Page:Voltaire - Œuvres complètes Garnier tome19.djvu/477

Le texte de cette page a été corrigé et est conforme au fac-similé.
467
467
INITIATION.

Aujourd’hui même encore nos pauvres francs-maçons jurent de ne point parler de leurs mystères. Ces mystères sont bien plats, mais on ne se parjure presque jamais.

Diagoras fut proscrit par les Athéniens pour avoir fait de l’hymne secrète d’Orphée un sujet de conversation[1]. Aristote nous apprend qu’Eschyle risqua d’être déchiré par le peuple, ou du moins bien battu, pour avoir donné dans une de ses pièces quelque idée de ces mêmes mystères auxquels alors presque tout le monde était initié.

Il paraît qu’Alexandre ne faisait pas grand cas de ces facéties révérées ; elles sont fort sujettes à être méprisées par les héros. Il révéla le secret à sa mère Olympias, mais il lui recommanda de n’en rien dire : tant la superstition enchaîne jusqu’aux héros mêmes !
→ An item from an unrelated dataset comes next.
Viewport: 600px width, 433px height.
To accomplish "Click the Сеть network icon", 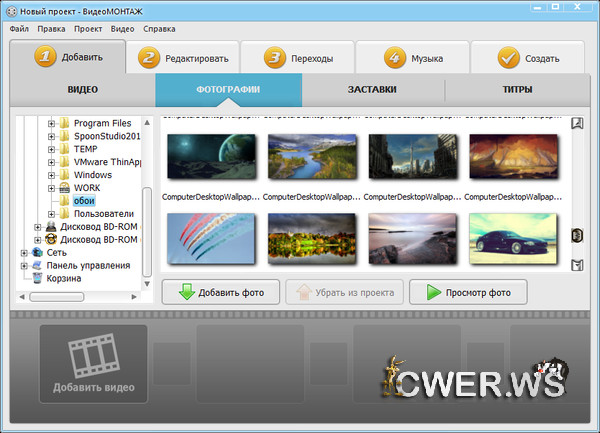I will pyautogui.click(x=37, y=253).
« On frappe dans la ville de Busiris, dit Hérodote[2], les hommes et les femmes après le sacrifice ; mais de dire où on les frappe, c’est ce qui ne m’est pas permis. » Il le fait pourtant assez entendre.
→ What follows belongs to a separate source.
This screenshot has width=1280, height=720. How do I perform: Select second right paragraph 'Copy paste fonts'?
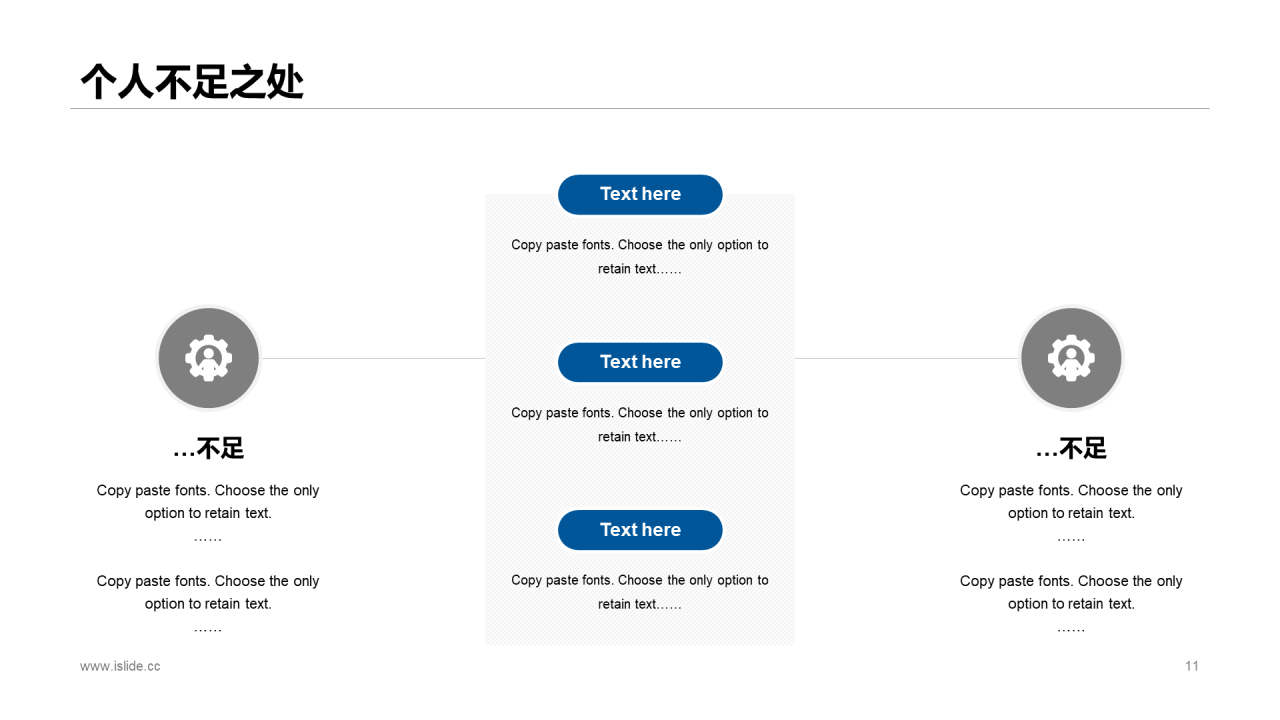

Je crois voir une description des mystères de Cérès-Éleusine dans le poëme de Claudien, du Rapt de Proserpine, beaucoup plus que dans le sixième livre de l’Énéide. Virgile vivait sous un prince qui joignait à toutes ses méchancetés celle de vouloir passer pour dévot, qui était probablement initié lui-même pour en imposer au peuple, et qui n’aurait pas toléré cette prétendue profanation. Vous voyez qu’Horace, son favori, regarde cette révélation comme un sacrilége :

. . . . Vetabo qui Cereris sacrum
Vulgarit arcanæ, sub iisdem

Sit trabibus, fragilemve mecum
Solvat phaselum

(Liv. III, od. ii, 26 et suiv.)

Je me garderai bien de loger sous mes toits
Celui qui de Cérès a trahi les mystères.

D’ailleurs la sibylle de Cumes, et cette descente aux enfers, imitée d’Homère beaucoup moins qu’embellie, et la belle prédiction des destins des Césars et de l’empire romain, n’ont aucun rapport aux fables de Cérès, de Proserpine et de Triptolème. Ainsi

  1. Suidas, Athenagoras, J. Meursii Eleusinia. (Note de Voltaire.)